See, when you’re in a relationship, love actually isn’t stupid, it simply cannot afford to be. Love in that context should be an enveloping thing, one where your needs and the other persons needs mesh. Stupid love doesn’t seem to occur so often when that is the case. It’s when you’re NOT in a relationship that love gets stupid. It could be being single for a while and looking for love, and you’d do anything for it (including THAT – surely you understand that reference) OR recently out of a relationship and pining for the love you used to have. Either way, it’s full of foolishness, all of it. This presents a big problem I say, mostly because what you want doesn’t actually exist.
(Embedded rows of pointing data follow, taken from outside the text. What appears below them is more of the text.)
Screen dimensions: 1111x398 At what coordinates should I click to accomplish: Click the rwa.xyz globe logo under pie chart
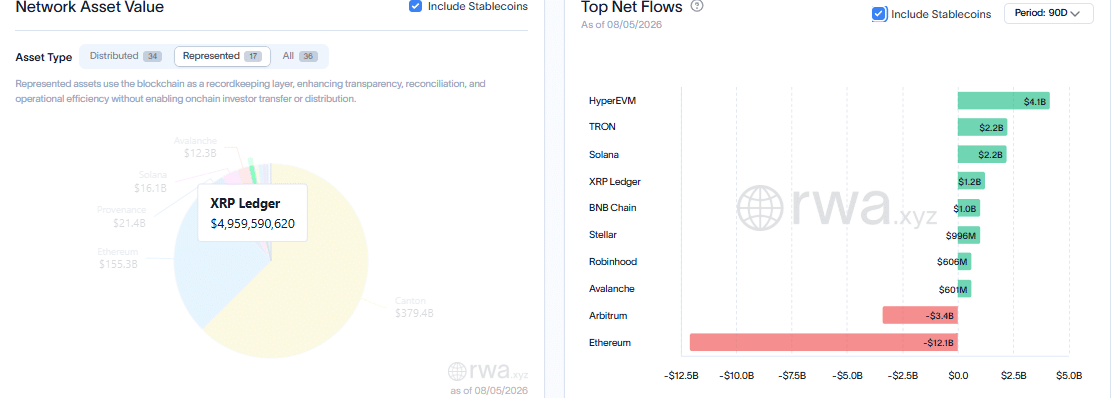459,371
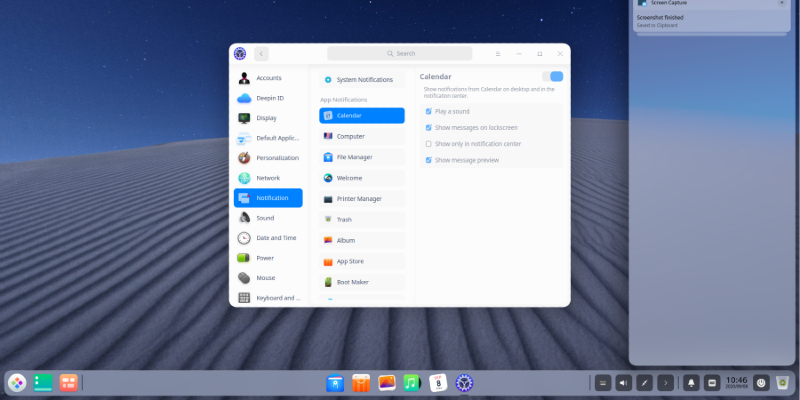Dismiss the Screen Capture notification

[781, 3]
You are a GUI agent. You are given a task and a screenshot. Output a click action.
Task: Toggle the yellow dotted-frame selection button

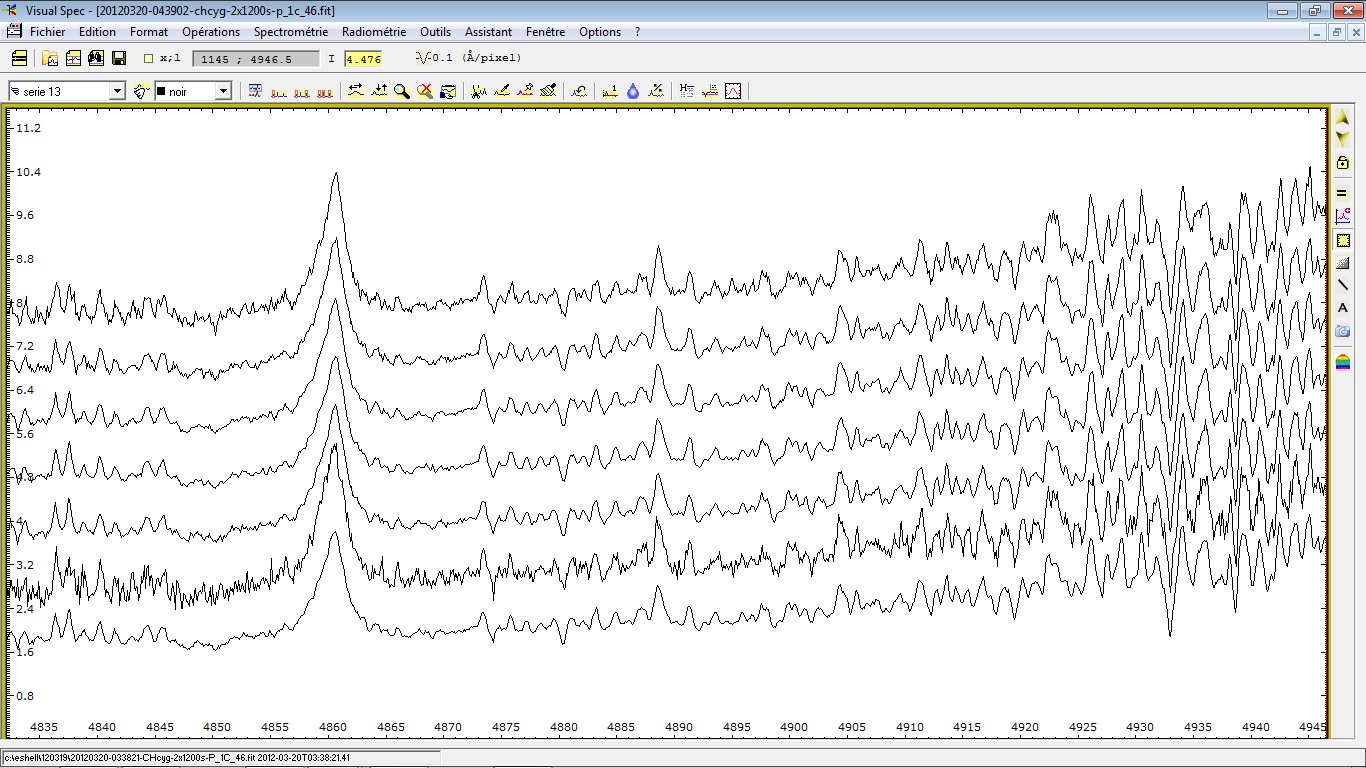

Potential love is ever present, in every interaction we have on a daily basis. Do we jump at it 24/7? No. As a coach once told me, you need to be the change you want in order for others to be enrolled in it. Perhaps it’s hokey, but it’s true. When your desire for love is so great that it slips into the stupid realm, it’s time for some internal reevaluating. Why look so hard? Why push like that? It can alienate some and oftimes hurt your own self in the process. Be loveable but don’t try and force someone to love you.
I’m a big fan of love: it’s no secret that when I love (or trust for that matter, the two ARE inexorably intertwined), I love hard. Don’t let my above blurb fool you; I too am guilty of pining after things I cannot have, and yes, love has become “stupid” for me. But I’m tired, so so incredibly tired. Tired of hurting myself and tired of handing over something as valuable as my love to a void. It takes daily reminders to keep on the straight and narrow, and God knows that writing is its own catharsis. I’ve watched my friends do this to and they also get to that “I’m tired” point, some quicker than others.
They need to bring back that whole “I <3 Me” movement, at least for a spell. I only speak for myself in that loving me will never be stupid. Need to have a whole lot more of that going around.